I think every early childhood teacher in the country uses Jan Brett’s books in the Winter. I love The Mitten! It is one of those absolute-must have books for the kindergarten classroom. A few years ago I was lucky enough to have a wonderful parent in my classroom who was incredibly talented. She saw that I used felt board stories quite often and offered to make a few for me. She started with The Mitten.
Her work was amazing! Each animal was made of felt pieces, stitching, and a little bit of detail was added with Sharpies. I can’t wait to share this story with my students each year.
I use felt board stories in the classroom all the time. Story retelling is one of those things that I work on all year with my students. First, and foremost, we are working on comprehension. When kids are listening to (or reading) a story, we want them to be focused, rather than letting their minds wander. Comprehension is our main purpose for reading. Without comprehension, why bother spending your time reading? After we read a story, we spend time retelling the story to deepen our comprehension.

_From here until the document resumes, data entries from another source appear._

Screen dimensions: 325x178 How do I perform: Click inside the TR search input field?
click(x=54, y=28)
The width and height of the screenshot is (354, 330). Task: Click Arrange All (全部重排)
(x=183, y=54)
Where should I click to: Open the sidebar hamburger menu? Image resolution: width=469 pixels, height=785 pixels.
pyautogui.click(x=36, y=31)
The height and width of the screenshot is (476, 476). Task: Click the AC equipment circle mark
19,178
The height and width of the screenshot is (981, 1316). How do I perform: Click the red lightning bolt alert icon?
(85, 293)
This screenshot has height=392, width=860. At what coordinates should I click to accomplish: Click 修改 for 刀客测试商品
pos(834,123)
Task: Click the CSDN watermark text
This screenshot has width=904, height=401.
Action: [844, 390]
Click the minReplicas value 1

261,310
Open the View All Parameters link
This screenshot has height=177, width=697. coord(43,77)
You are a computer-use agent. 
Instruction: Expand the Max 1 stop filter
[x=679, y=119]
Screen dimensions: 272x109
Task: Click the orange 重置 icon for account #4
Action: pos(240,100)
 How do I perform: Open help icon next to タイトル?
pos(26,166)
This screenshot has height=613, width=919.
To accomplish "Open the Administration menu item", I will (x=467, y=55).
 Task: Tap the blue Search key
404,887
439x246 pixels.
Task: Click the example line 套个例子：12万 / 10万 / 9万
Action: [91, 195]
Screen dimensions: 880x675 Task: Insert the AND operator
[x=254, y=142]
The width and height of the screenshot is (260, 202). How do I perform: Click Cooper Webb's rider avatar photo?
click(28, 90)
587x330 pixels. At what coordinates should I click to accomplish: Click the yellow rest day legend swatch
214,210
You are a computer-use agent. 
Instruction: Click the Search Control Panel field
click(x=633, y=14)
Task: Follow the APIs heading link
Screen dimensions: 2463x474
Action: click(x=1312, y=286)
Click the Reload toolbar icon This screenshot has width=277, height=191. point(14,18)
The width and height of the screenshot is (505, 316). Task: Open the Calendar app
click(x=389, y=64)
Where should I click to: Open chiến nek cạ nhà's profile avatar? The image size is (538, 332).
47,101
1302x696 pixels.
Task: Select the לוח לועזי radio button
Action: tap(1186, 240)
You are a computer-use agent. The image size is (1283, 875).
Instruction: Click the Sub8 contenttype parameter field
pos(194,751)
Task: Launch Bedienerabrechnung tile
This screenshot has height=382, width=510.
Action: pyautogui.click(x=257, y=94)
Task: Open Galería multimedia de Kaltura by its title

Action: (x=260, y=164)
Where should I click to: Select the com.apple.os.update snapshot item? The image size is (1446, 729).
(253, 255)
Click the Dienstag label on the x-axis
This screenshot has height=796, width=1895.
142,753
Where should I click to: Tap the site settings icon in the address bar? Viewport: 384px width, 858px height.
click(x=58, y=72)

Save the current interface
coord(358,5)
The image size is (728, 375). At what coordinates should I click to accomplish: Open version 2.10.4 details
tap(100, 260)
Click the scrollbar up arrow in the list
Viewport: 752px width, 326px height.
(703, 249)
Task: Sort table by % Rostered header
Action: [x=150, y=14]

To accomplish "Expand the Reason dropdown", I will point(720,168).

In addition, retelling is a form of reading for young children. We often see kids grab a familiar book and retell the story using the pictures in the book and the language that they remember from hearing it. Often times, parents will come to me and say, “My child isn’t actually reading the words. They are just retelling the story from memory.” I always tell parents that this IS reading for young children. They are demonstrating so many wonderful skills that they have learned to use as a reader. This form of retelling helps kids organize and describe a sequence of events, develop oral language, and understand the concept of plot. All of these literacy skills are part of retelling!
Obviously, you can always have your child retell the story after reading a book but there are plenty of other ways to get kids retelling.
*Felt board stories:
Have your child create his or her own felt board pieces that go along with a story. Some felt, Sharpies, and scissors are all you need.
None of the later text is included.